Surgical treatment is indicated if conservative measures have failed. Surgery removes the degenerative portions of the tendon, any bone which is irritating the tendon, and any inflamed tendon sheath or bursal tissue. If the tendon is short or contracted, then lengthening may also be necessary. The tendon attachment to the heel bone may need to be reinforced with sutures that attach directly into the bone.

Several different approaches and techniques, including endoscopy, are used to achieve these goals. There is no clear consensus regarding which is best in terms of both success and complications. In older patients or those in whom more than 50 percent of the tendon is removed, one of the other tendons at the back of the ankle (the flexor hallucis longus tendon) is usually transferred to the heel bone to assist the Achilles tendon with strength as well as provide a better blood supply to this area.

How long is recovery after surgery?

After surgery, a plaster cast or boot is worn for two weeks to allow wound healing. Once the wound has healed, a camboot is used for a further four weeks as weightbearing is commenced, with the patient coming out to start range of movement exercises. Physiotherapy to progress range of movement, lower limb strengthening and gait re-training is very important. Return to athletic activities usually occurs between eight to 12 weeks, depending on the amount of detachment of the tendon at the time of surgery. If another tendon is transferred, then recovery may take longer.

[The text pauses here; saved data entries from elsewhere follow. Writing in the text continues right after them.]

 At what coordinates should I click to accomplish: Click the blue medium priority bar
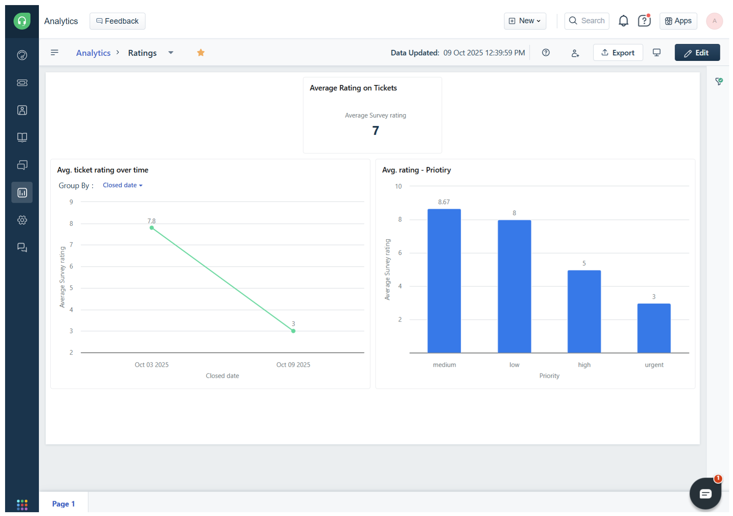(444, 281)
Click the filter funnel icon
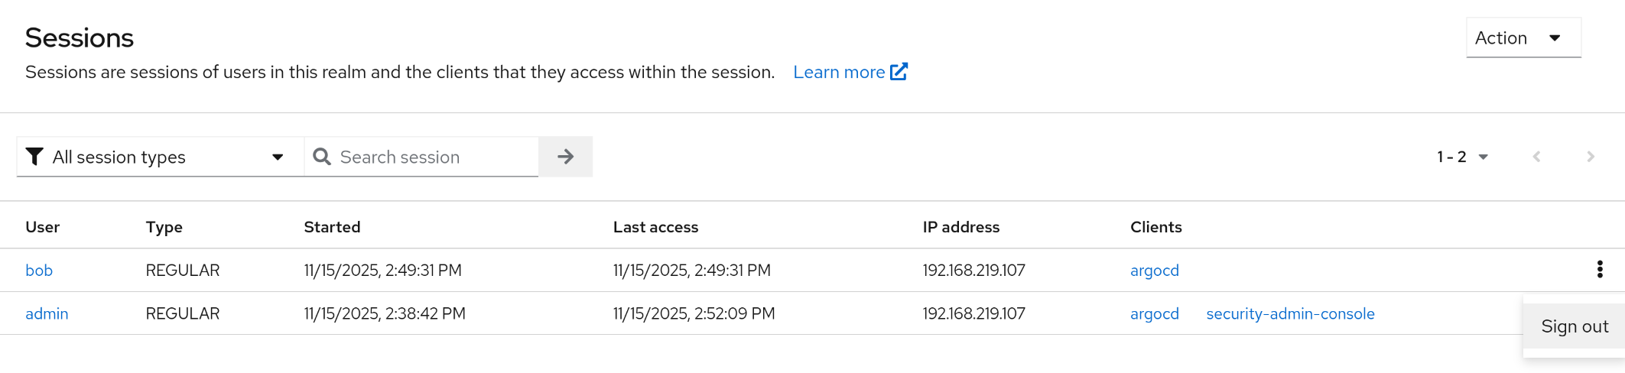 point(34,157)
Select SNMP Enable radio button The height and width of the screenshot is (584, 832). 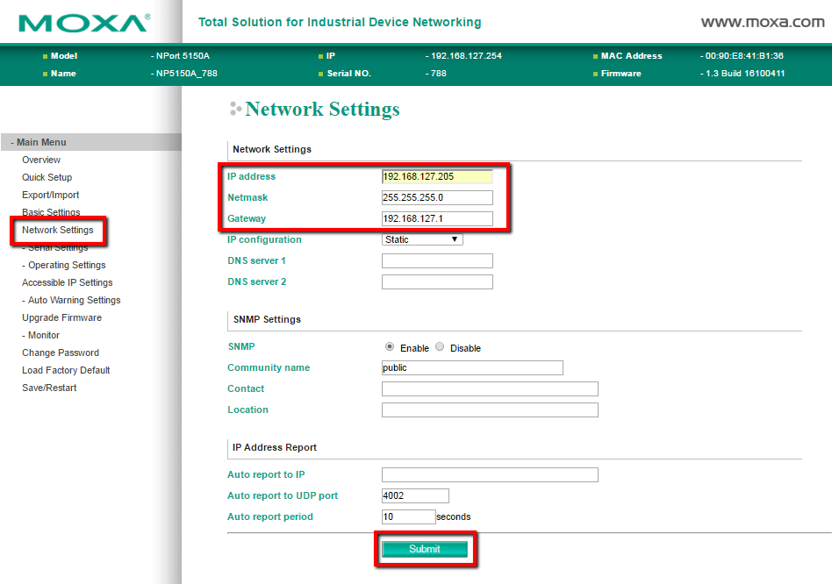click(390, 347)
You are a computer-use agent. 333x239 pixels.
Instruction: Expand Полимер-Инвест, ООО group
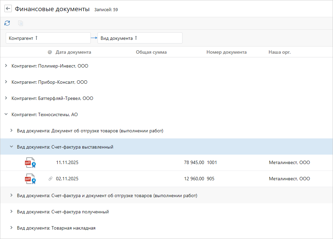point(6,66)

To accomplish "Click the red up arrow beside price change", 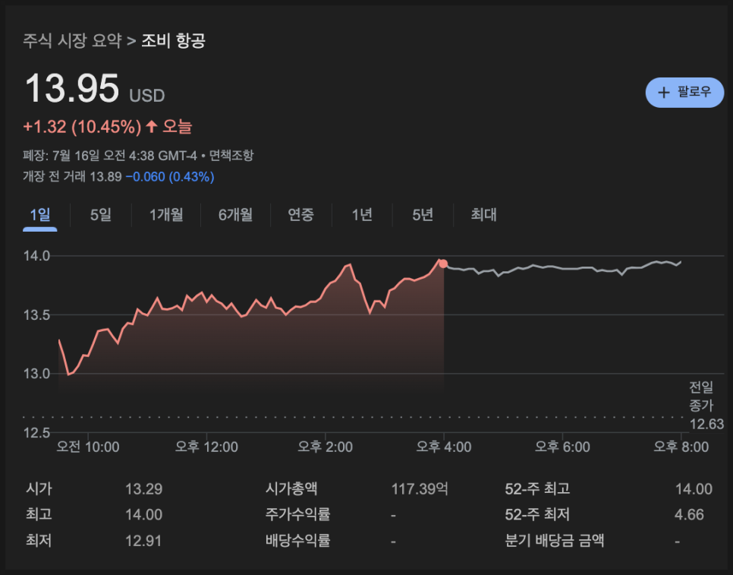I will point(151,127).
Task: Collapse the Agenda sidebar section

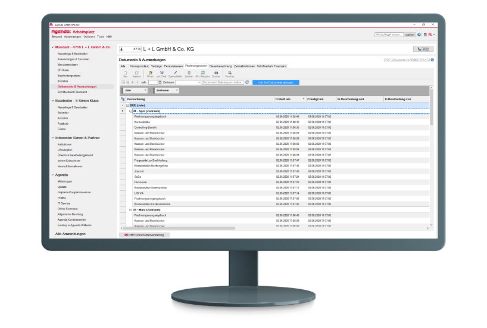Action: [52, 175]
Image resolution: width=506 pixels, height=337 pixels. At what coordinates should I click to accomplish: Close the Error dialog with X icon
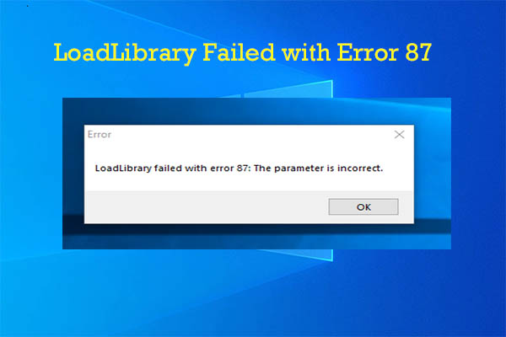(399, 135)
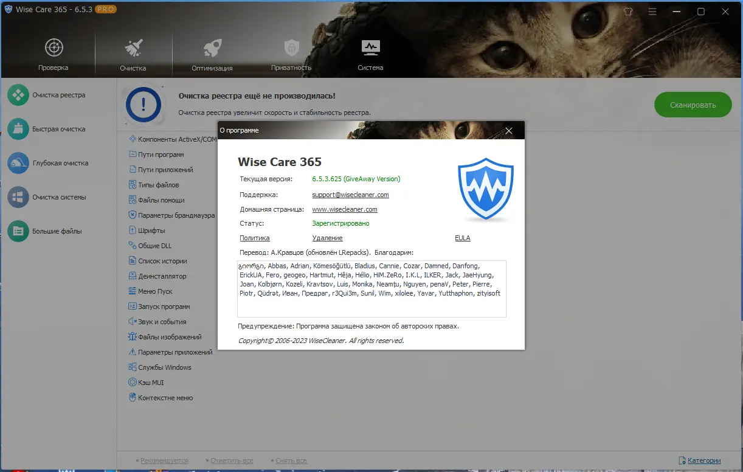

Some patients may require one to two years to recover following both surgical and non-surgical treatment.​ Good to excellent results after surgery are about 75 percent.

Frequently Asked Questions

​Would a steroid injection help?

Cortisone (steroid) injections are definitely not recommended for the treatment of Achilles tendon problems because they can weaken the tendon further and actually lead to the tendon rupturing.